It’s the easy conclusion to announce loudly to oneself that “that’s just the way it is.” Some people have it rough. What could I do about that? Welcome to the world, bad things happen. Nasty people win the lottery and good people never play it. And that’s the gut-crunching truth behind it all— it’s luck. As you sit and revel in your satin-eyed armchair, remember that you could have been born anywhere, anytime. Of course, we shouldn’t live guiltily for having begun where we did, but we also shouldn’t forget how vast a quilt this civilization has become.

Unfortunately this leads back to the same fork-in-the-road: will this substitute teacher be left with renewed motivation to meet people and go places and experience life, or will he saddle up and hunker down with impenetrable apathy against the world?

There is no answer for everyone, but I think the worst sin of all is to ever become jaded: to life, to love, to happiness, or to despair; to take for granted that which you have inherited, earned, or lost; to never feel sonder.

Stay curious. Throw a glitter bomb at a stranger. Don’t let apathy become your default.

And if you ever find yourself too complacent in your ways— try substitute teaching.

Summer Summary

So I didnt end up blogging biweekly, or even more than once, and I think thats okay with me. It’s not that I didn’t have anything to say, or that I was too lazy to write, or that I was too busy doing fancy internships and having corporate meetings. I have plenty to say, and I wrote more this summer than any other time in my life, and, as I said before, I pointedly avoided any-and-all career-friendly resume-builders this summer. Plenty of time for all of that.

I came to view this summer as one long, disjointed (yet cohesive) meditation. Yes, meditation— though perhaps my definition of the act is not in accordance with those of antiquity, as I spent very little time in any cross-legged positions— but I did meditate according to this wonderful definition:

Meditation is a practice of concentrated focus upon a sound, object, visualization, the breath, movement, or attention itself in order to increase awareness of the present moment, reduce stress, promote relaxation, and enhance personal and spiritual growth.
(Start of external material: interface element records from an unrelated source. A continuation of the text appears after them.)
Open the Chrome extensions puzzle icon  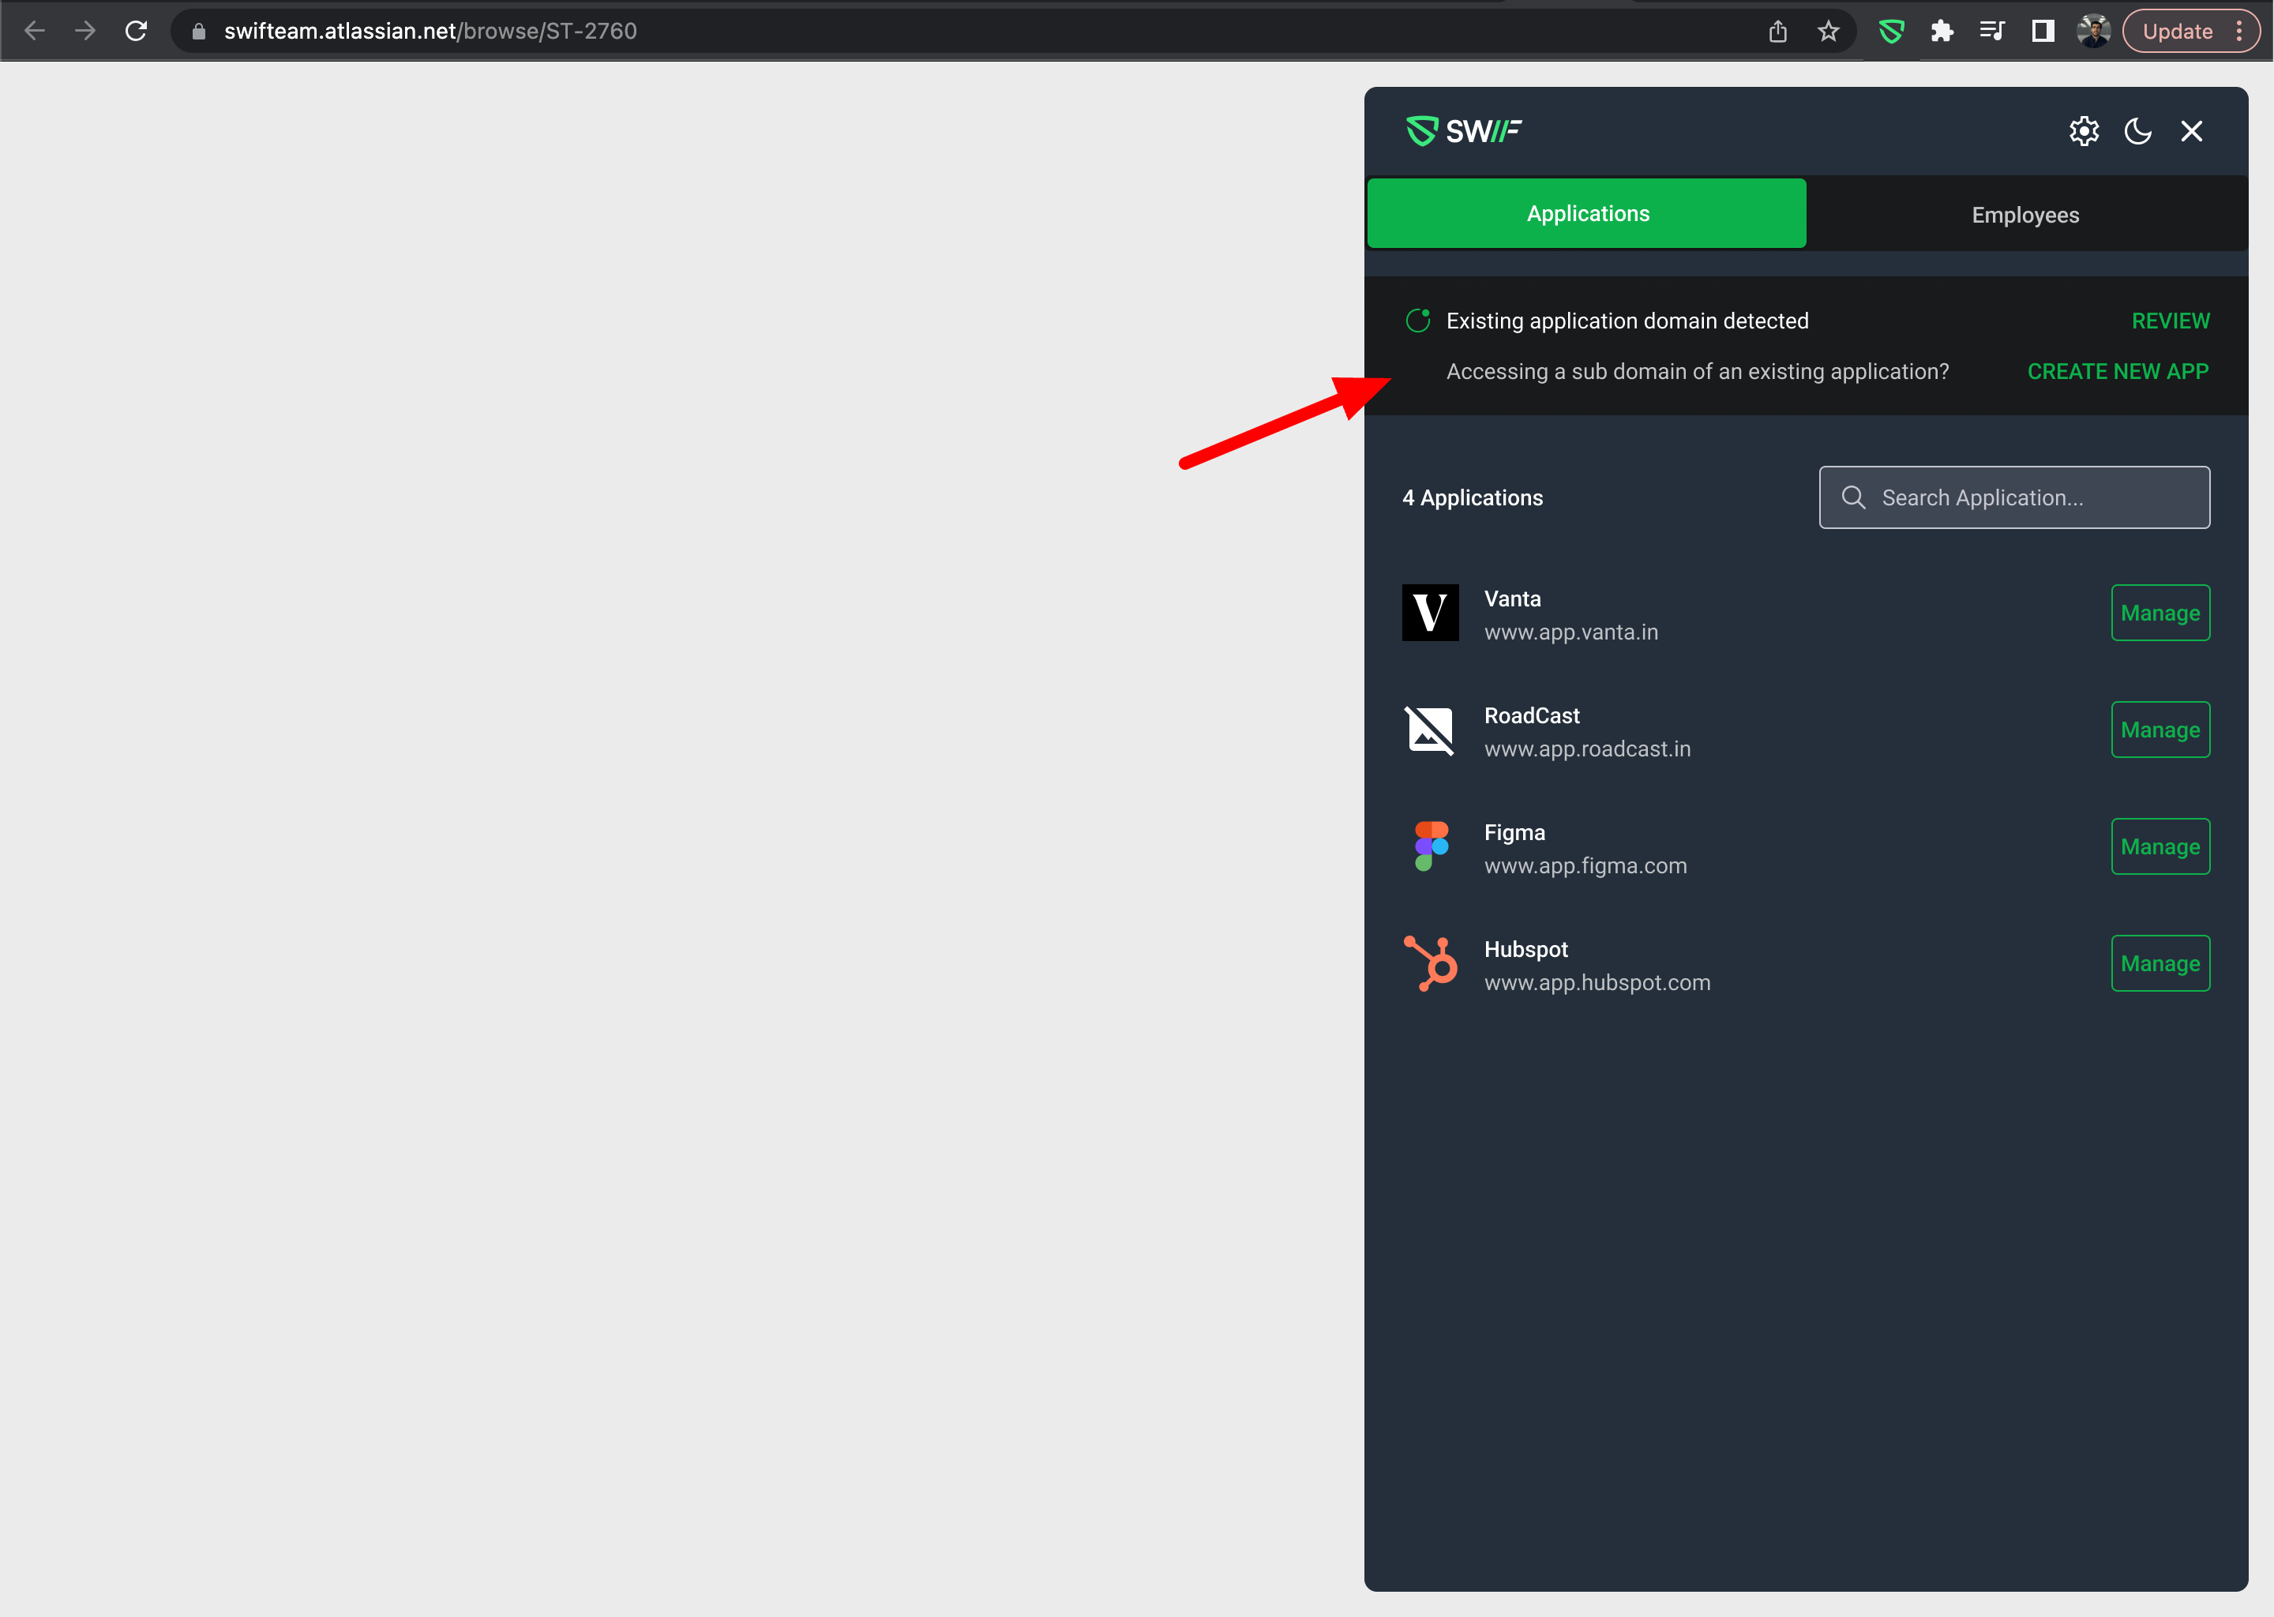pos(1941,31)
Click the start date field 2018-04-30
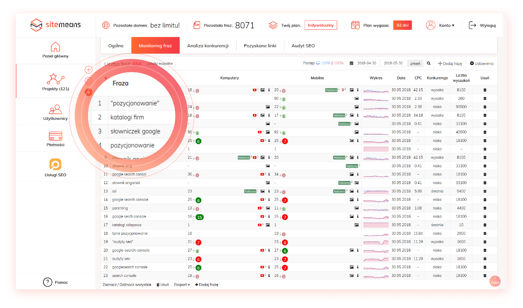523x308 pixels. (367, 63)

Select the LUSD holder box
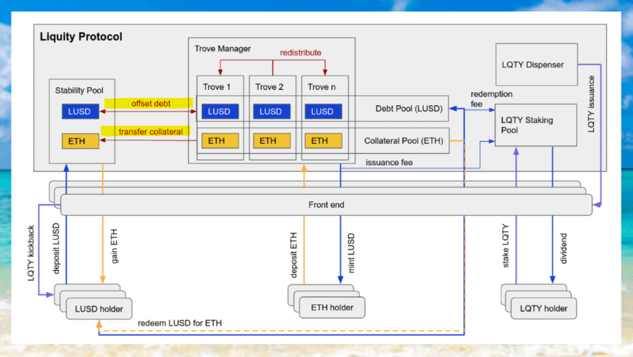coord(99,308)
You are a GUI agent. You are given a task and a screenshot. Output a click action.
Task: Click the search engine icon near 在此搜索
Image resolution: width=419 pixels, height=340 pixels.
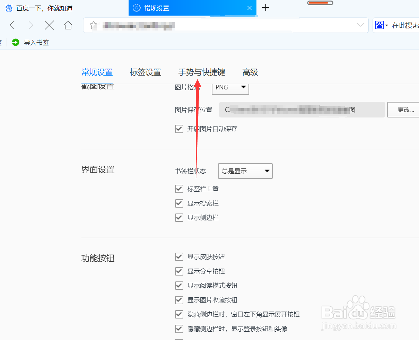point(380,25)
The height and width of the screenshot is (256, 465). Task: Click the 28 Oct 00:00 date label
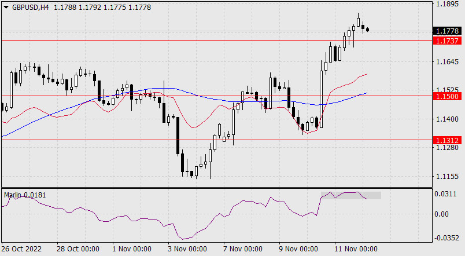click(x=78, y=249)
This, I did. Usually it was between 9am and 12pm (although those wee morning hours are always contemplative), and usually I was alone at the time, though I could have been sitting on a train zipping through some windmill-dotted countryside with my family quite by my side. Disjointed, yet cohesive, as it is all now bound between black walls; a summer’s worth of thought, poured into a paper vault. A lot of molting happened in these pages.
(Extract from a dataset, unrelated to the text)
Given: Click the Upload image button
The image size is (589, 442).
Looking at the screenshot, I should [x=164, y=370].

I am my own best audience, just as I am also my own best companion. Thoreau said something like that. Screw quotes, I go for gist. The ability to quote is a serviceable substitute for wit. Hear that, Joe?

But I actually ended up doing a lot this summer. I’m not good at doing nothing, so I don’t. Instead I chose experiences and activities that I thought would grow my point of view, help my search for self, raise a new perspective— all with the aim of exercising our human-specific infinite molting potential. Lord let me shed my skin!

Early in the summer, I participated in StartingBloc Boston ’12, which was hosted at Babson College in Wellesley, MA. Though I touched upon this experience in “Reflections…“, I want to highlight this experience in my timeline of life events. StartingBloc was important: a five-day entrepreneurial boot camp that brought me into the remarkable company of my fellow fellows, an inspirational bunch of socially conscious, entrepreneurially-minded folks who are all working in unique and impressive ways to change the world. We prescribed to mantras like “CRUSH FEAR,” and “embrace uncertainty,” heard verbal inspiration from folks like Scott Sherman from Unreasonable, and Rachel Weeks from School House, we had entrepreneurial dance parties, and we drank a lot of coffee. This was framed by the Social Innovation Challenge (SIC), in which ReWork, a company that “connects exceptional professionals with companies that are making the world a better place,” challenged us to dissect, analyze, and rebrand key elements of their business plan, company message, and expansion strategy. 100(ish) StaringBloc candidates were separated into 9 (or so) teams, which each presented their innovations in a friendly and competitive forum. PROUDLY, my team, the Blueberries (BLUE, BLue, blue…!) won the challenge, which earned me and my team special interaction with the ReWork founders and a ticket to the all-fellows summit in Chicago in October. Hell yeah.

So that was all really exciting, and most importantly, affirmational of my current aspiration to create something, to start something, to bring something into the world. However, as I have realized repeatedly and again this summer, I have not yet discovered what I am passionate about.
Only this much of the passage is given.